Do you find, has it, is it easier to handle the more it occurred? Did you, is it something that he just because he got better, you heard it less.
Taylor McIntosh: Yeah, I would say so. I think, I think as you get better and the more critiques you get, you just get used to it. You know, the more, the more critiques, the more notes you get, you’re just going to get used to it.
And you’re going to, and you’re going to learn to develop you know, you’re gonna learn to become a sponge. Like that’s my whole goal is I want to be a sponge. So anybody, even people who aren’t musicians, musicians give me critiques. I’m, I’m absorbing that information and I’m processing it because anything could happen.
Jeff: So before he became a musician, you, you were focusing [00:05:00] on being an athlete or is that incorrect? Did you ever go, you were going down the road? Athletics for a little while.
Taylor McIntosh: Yeah, I was through middle school and the start of high school, I was very into basketball. It was like my passion at the time.
I mean, I was, I was learning how to play the piano, but I was very much into basketball in sports. That’s what I wanted to do. I mean, music kind of came out as, as, as like a curve ball. I was just like, I love this way more. Like, this is what I want to do for the rest of my life.
Jeff: Is there a similar mindset between being a musician and being an athlete on how you pursue it?
Taylor McIntosh: You know, I, you know what I think there is, because I think that this is a very tough industry. Acting is a very tough industry. Musician, you know, being a musician is a very tough industry and basketball and sports. It’s a very tough industry. And I like having the sports mindset, which is it’s all about hard work.
And it’s about like, you know, beating, beating adversity.
Jeff: I, [00:06:00] I would agree with you a hundred percent though, as I say, so I’ve never been an athlete myself. So as a musician, did you, what captured your interest first? Cause I know, like I said, you’re a singer, you play instruments and you’re, and you’re a songwriter which aspect of music captured your interest first?
Taylor McIntosh: Songwriting songwriting, because it’s the, for me, it’s the best form of self-expression. There is you’re able to take, because it’s storytelling, it’s storytelling with lyrics and words and it’s, it’s it just captivated me. I mean, one of my most recent songs, sorry, comes too easy. Let’s let’s just a pure story.
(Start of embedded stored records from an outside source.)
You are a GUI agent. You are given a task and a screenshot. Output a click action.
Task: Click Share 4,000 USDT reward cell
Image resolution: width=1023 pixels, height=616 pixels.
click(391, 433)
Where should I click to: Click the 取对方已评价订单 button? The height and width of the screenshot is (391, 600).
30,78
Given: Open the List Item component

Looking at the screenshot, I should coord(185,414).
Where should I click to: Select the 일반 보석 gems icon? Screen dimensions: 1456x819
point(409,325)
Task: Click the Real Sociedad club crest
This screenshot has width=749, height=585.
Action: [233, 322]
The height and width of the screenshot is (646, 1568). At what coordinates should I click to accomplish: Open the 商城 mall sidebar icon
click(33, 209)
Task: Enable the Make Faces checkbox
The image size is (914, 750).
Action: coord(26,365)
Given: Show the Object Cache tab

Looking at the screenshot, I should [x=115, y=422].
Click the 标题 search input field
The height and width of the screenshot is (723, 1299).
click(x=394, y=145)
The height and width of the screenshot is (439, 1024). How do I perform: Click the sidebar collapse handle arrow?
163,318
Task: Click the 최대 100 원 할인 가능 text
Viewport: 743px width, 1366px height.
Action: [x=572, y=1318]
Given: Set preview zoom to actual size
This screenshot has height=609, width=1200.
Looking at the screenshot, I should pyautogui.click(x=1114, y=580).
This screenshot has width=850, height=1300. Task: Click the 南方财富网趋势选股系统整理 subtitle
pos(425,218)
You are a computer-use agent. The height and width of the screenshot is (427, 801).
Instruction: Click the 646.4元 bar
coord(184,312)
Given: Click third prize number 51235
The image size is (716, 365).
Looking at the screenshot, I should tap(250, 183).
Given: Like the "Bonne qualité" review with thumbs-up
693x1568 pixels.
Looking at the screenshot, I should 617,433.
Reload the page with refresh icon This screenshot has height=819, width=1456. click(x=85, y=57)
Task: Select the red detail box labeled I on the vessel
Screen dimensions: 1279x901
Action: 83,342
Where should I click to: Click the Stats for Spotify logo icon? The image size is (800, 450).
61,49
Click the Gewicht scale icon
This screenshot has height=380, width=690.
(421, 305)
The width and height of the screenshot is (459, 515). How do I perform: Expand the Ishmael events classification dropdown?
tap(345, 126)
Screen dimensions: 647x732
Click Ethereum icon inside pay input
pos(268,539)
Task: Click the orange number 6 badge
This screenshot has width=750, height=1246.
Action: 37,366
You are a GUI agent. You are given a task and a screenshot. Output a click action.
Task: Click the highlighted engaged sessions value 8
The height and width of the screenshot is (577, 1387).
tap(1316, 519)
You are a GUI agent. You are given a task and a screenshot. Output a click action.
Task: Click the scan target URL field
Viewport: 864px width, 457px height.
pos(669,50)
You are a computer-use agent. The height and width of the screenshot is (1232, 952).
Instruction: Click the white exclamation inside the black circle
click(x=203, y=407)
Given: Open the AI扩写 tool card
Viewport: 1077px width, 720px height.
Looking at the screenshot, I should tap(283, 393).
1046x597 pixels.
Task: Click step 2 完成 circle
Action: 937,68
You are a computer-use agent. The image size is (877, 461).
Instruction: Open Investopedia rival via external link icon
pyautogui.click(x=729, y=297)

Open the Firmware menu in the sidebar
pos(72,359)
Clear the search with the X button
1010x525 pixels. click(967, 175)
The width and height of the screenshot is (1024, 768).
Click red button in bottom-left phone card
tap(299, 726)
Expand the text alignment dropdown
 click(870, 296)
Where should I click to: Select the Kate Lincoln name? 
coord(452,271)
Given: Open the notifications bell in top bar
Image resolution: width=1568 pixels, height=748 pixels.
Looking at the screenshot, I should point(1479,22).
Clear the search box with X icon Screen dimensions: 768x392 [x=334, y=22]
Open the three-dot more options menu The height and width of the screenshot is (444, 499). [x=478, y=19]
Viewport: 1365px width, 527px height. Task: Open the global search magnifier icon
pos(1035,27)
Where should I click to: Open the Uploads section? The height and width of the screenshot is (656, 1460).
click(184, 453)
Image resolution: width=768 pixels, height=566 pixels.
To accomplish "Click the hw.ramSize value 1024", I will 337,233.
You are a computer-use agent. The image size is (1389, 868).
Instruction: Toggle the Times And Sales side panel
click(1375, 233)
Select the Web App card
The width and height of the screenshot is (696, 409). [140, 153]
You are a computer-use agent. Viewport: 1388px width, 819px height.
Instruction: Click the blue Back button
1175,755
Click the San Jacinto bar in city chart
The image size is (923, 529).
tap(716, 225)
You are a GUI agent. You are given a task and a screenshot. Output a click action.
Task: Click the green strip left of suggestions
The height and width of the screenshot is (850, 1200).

And that’s what it is. Like if you break it down, the lyrics are buried. It’s just a story I’m telling a very specific story about being led on. By a significant other. And, and that’s what I think it’s been about for me. It’s just, songwriting has just made me obsessed.
Jeff: So, because you’re writing song lyrics, do you write, or have you [00:07:00] been, were you a writer of other things beyond songs are that you’re able to become a good songwriter or how did you become a good writer?
Taylor McIntosh: Practice number one. It’s, I’m always going to say that it’s just practice, practice, but, and it’s, and it’s studying. And I mean, studying as in studying all forms of literature and listening to songs, listening to what other artists are doing lyrically. But I did enjoy writing when I was younger. It was something that I considered a small little passion.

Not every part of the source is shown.